Mannequin Evaluations Versus Process Evaluations | by Aparna Dhinakaran

Machine Learning

Mannequin Evaluations Versus Process Evaluations | by Aparna Dhinakaran | Mar, 2024

hhhhm

2024年3月27日

Mannequin Evaluations Versus Process Evaluations | by Aparna Dhinakaran | Mar, 2024

[ad_1]

Picture created by creator utilizing Dall-E 3

Understanding the distinction for LLM purposes

For a second, think about an airplane. What springs to thoughts? Now think about a Boeing 737 and a V-22 Osprey. Each are plane designed to maneuver cargo and other people, but they serve completely different functions — another common (industrial flights and freight), the opposite very particular (infiltration, exfiltration, and resupply missions for particular operations forces). They give the impression of being far completely different as a result of they’re constructed for various actions.

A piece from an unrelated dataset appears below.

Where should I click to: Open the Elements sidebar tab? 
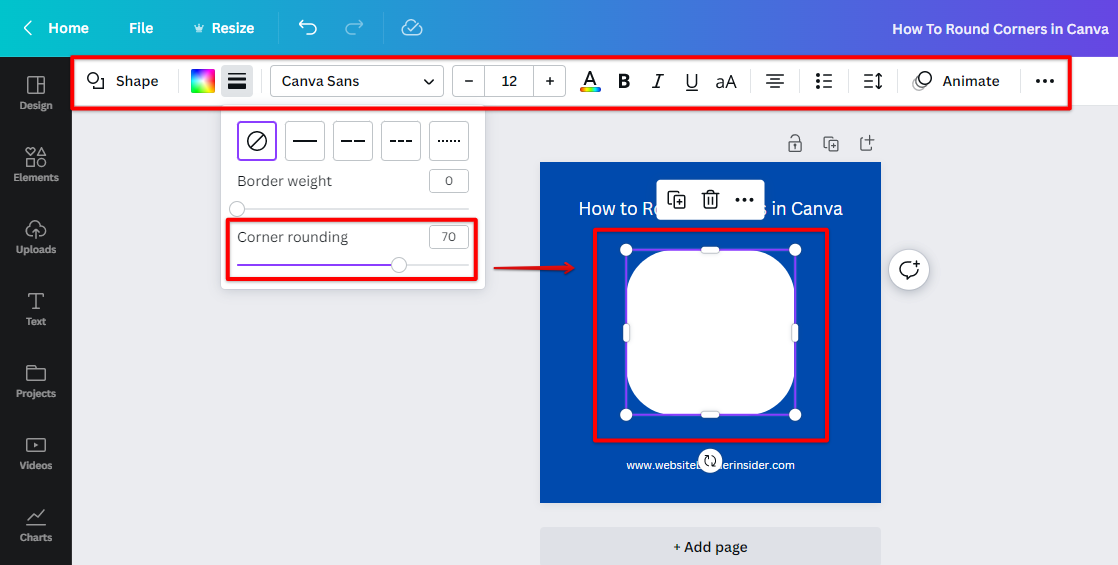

With the rise of LLMs, we now have seen our first really general-purpose ML fashions. Their generality helps us in so some ways:

The identical engineering workforce can now do sentiment evaluation and structured information extraction
Practitioners in lots of domains can share information, making it attainable for the entire trade to learn from one another’s expertise
There’s a variety of industries and jobs the place the identical expertise is beneficial

However as we see with plane, generality requires a really completely different evaluation from excelling at a specific activity, and on the finish of the day enterprise worth usually comes from fixing specific issues.

It is a good analogy for the distinction between mannequin and activity evaluations. Mannequin evals are targeted on total common evaluation, however activity evals are targeted on assessing efficiency of a specific activity.